Where Murphy is very good is defending the run. He is quick to key and diagnose and is very instinctive. He plays hard, has the ability to get off of run blocks quickly, and almost never gives ground to a blocker. In pursuit, he shows his speed and always takes good angles. In the run game, he is a consistent playmaker.

As a pass rusher, I feel he is average at best. He can get tall and doesn't show the ability to bend and get under his opponent when running the loop. While he gets off of run blocks quickly, that isn't the case when rushing the passer. With his speed and burst, he can close coming off a block, but often it's too late. Can he get better and improve? Yes, but it's not a certainty.
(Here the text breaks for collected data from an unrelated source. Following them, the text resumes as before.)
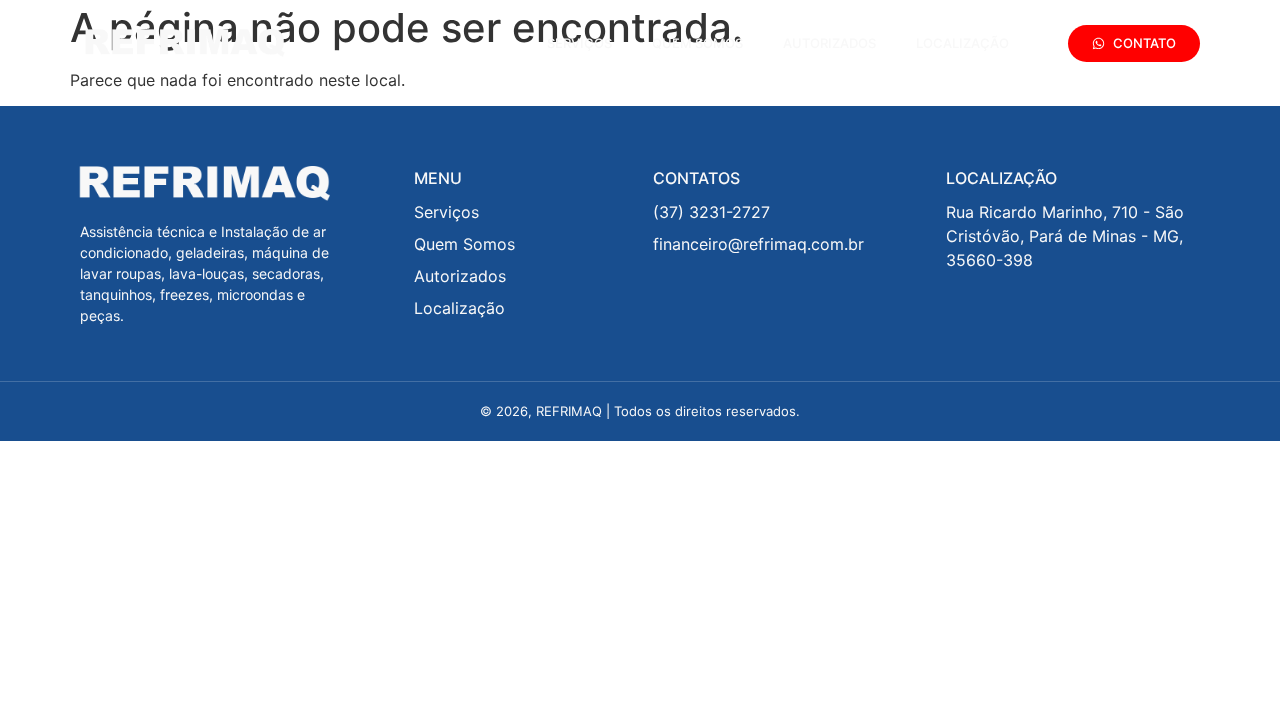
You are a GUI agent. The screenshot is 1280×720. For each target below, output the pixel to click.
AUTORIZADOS (829, 43)
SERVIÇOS (579, 43)
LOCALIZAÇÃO (962, 43)
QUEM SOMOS (697, 43)
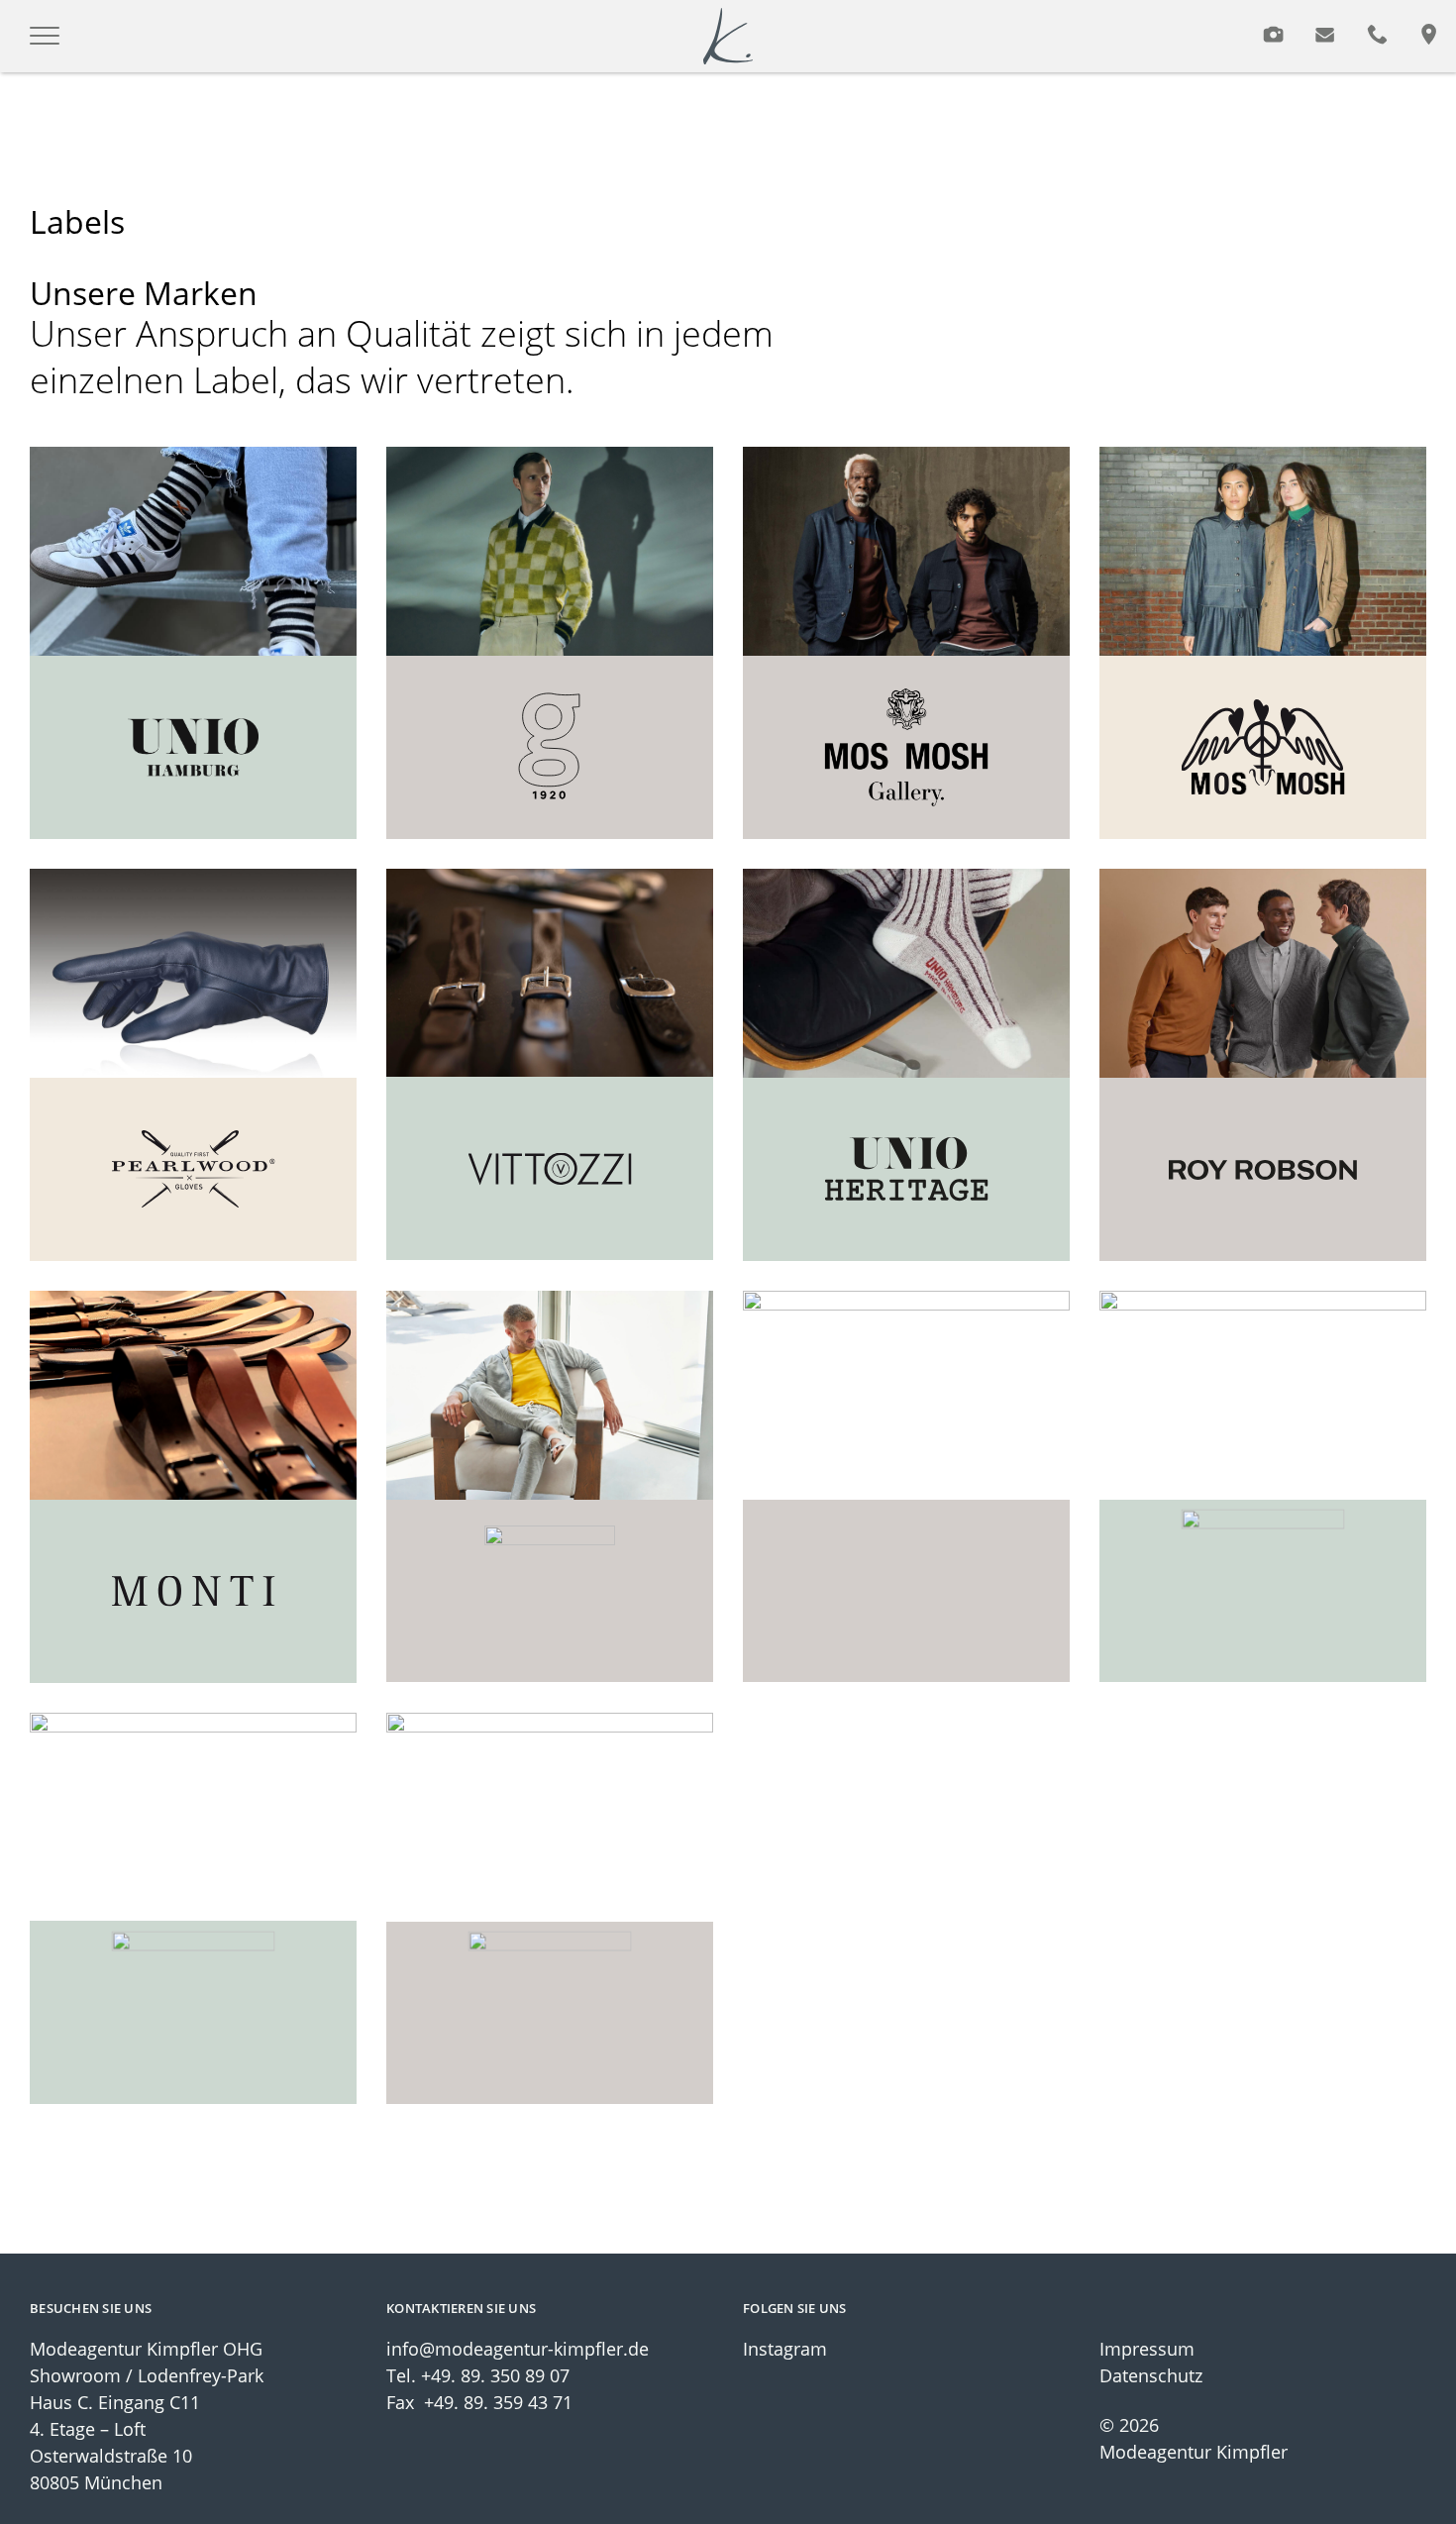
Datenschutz (1150, 2375)
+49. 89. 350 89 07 (495, 2375)
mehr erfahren (194, 650)
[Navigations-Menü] (44, 35)
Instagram (785, 2349)
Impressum (1147, 2349)
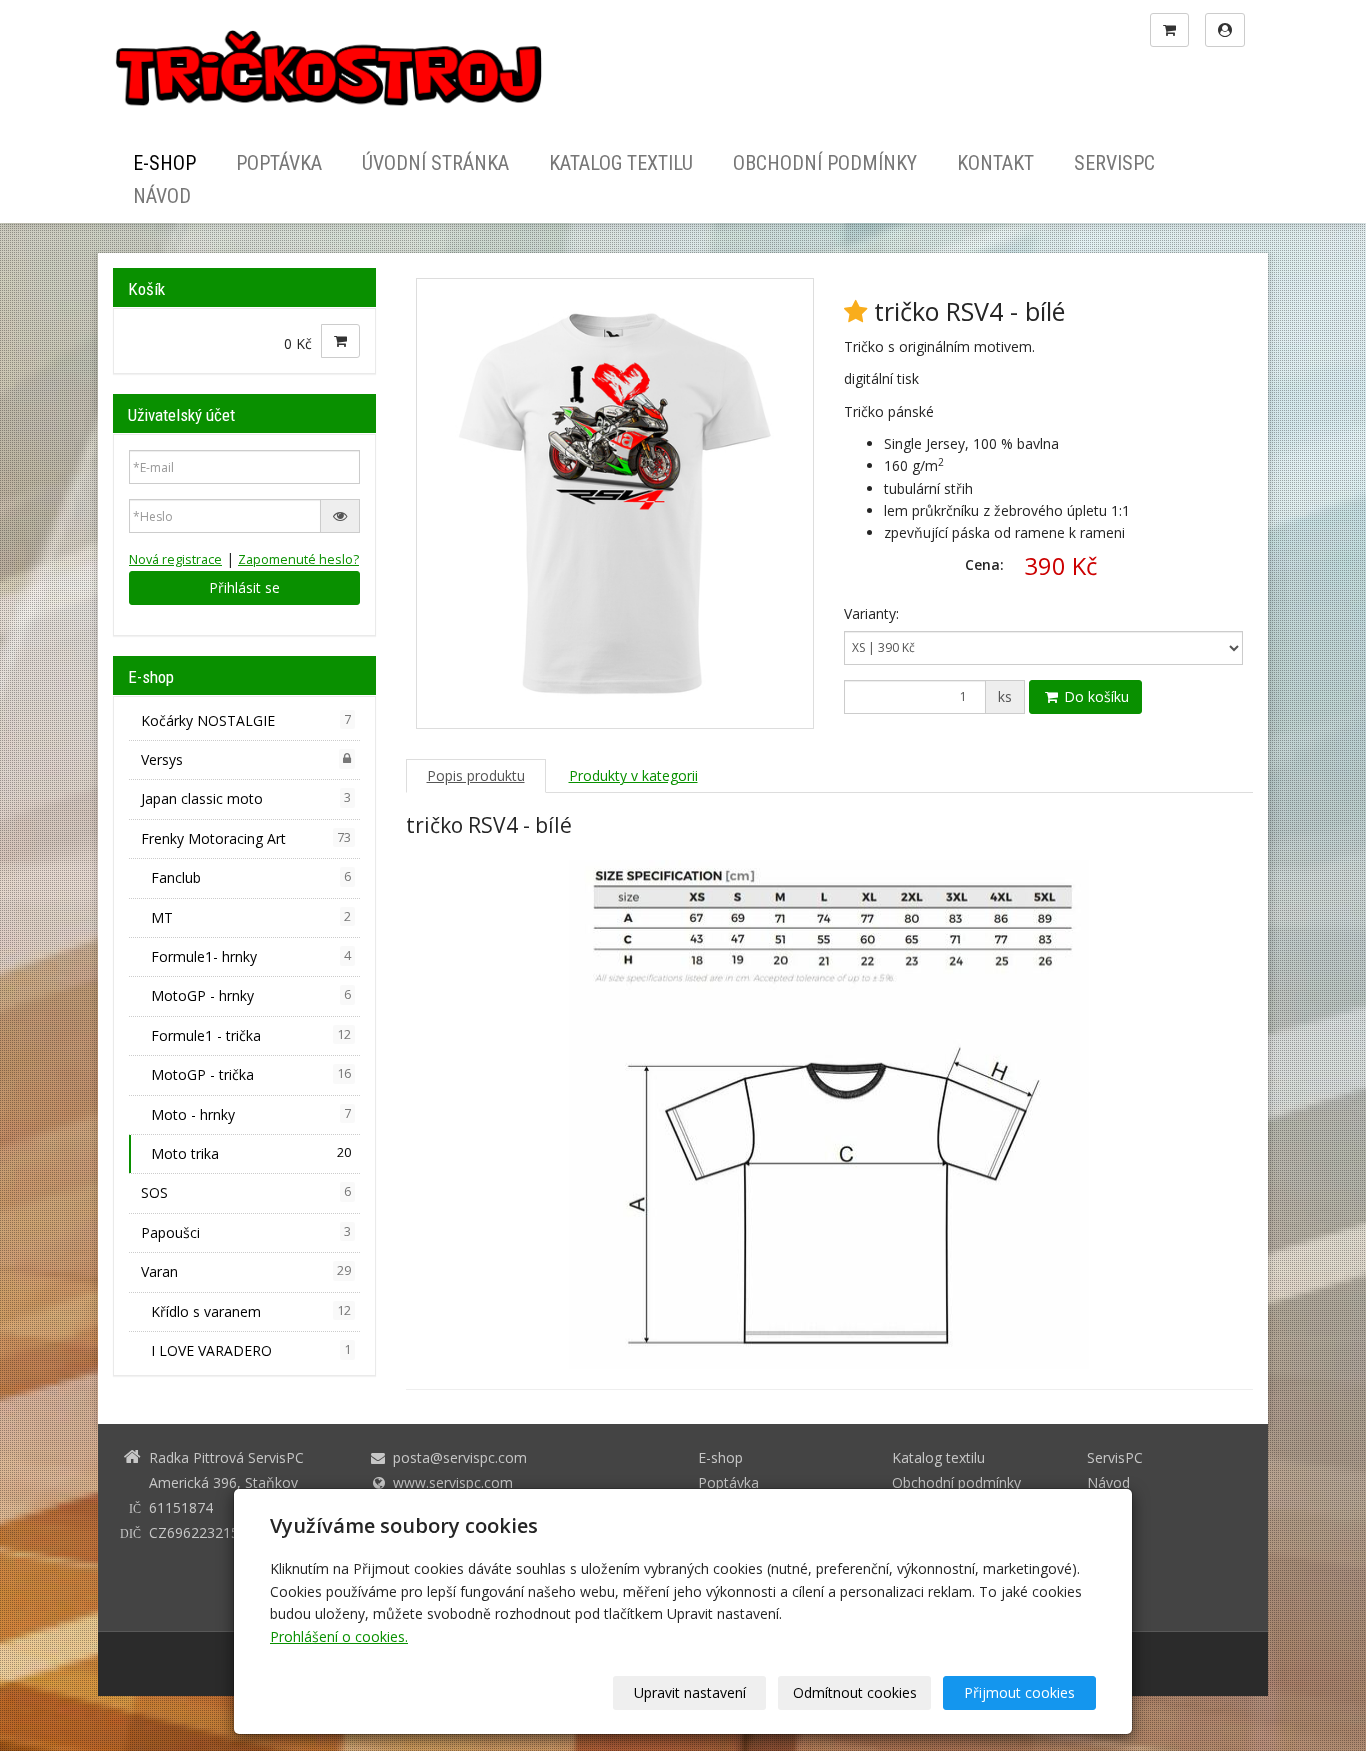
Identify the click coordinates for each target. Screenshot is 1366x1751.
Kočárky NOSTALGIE (246, 720)
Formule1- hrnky (251, 956)
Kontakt (995, 164)
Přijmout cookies (1019, 1692)
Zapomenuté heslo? (298, 559)
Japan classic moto (246, 798)
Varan (246, 1271)
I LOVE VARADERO (251, 1350)
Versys (162, 759)
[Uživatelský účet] (1225, 30)
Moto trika (251, 1153)
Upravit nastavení (690, 1692)
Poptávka (279, 164)
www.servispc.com (453, 1482)
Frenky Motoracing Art (246, 838)
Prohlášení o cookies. (339, 1636)
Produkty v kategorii (633, 775)
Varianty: (871, 613)
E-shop (164, 164)
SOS (246, 1192)
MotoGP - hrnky (251, 995)
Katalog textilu (621, 164)
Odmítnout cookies (855, 1692)
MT (251, 917)
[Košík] (1169, 30)
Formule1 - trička (251, 1035)
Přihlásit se (244, 587)
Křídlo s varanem (251, 1311)
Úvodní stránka (435, 164)
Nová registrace (175, 559)
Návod (162, 196)
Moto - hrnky (251, 1114)
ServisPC (1114, 164)
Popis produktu (476, 775)
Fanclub (251, 877)
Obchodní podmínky (825, 164)
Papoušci (246, 1232)
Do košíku (1094, 696)
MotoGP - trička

The player I compare Murphy to is the first overall pick in last year's Draft, Travon Walker from Georgia. Walker has been a disappointment as a pass rusher for Jacksonville, with only 3.5 sacks to date this season. Like Murphy, Walker wasn't a prolific pass rusher in college. In 2020 he had only one sack; in 2021 he finished the season with just seven sacks. What Walker did was test incredibly well, running a 4.51 in the 40, a 35.5" vertical jump, and a sub 7.00 3-cone. Jacksonville looked at those numbers and felt he would improve with some coaching. To date, he hasn't. We see that mistake often in the Draft, where a player works out so well the team forgets about his production.

I see Murphy as a left end in the Bears' scheme who would be a very good run defender but will never give the team more than six to eight sacks in a season. Is that the type of player we would want from a top-seven player? In my opinion, NO! I would much rather have Murphy with a pick in the teens, which would mean the Bears would select him after trading down. In the middle part of the first round, he has much better value.

Murphy would have had one more opportunity to impress scouts, but he opted out of Clemson’s Bowl game, which is tonight versus Tennessee. That means the production he had for the season remains, 40 total tackles and 6.5 sacks.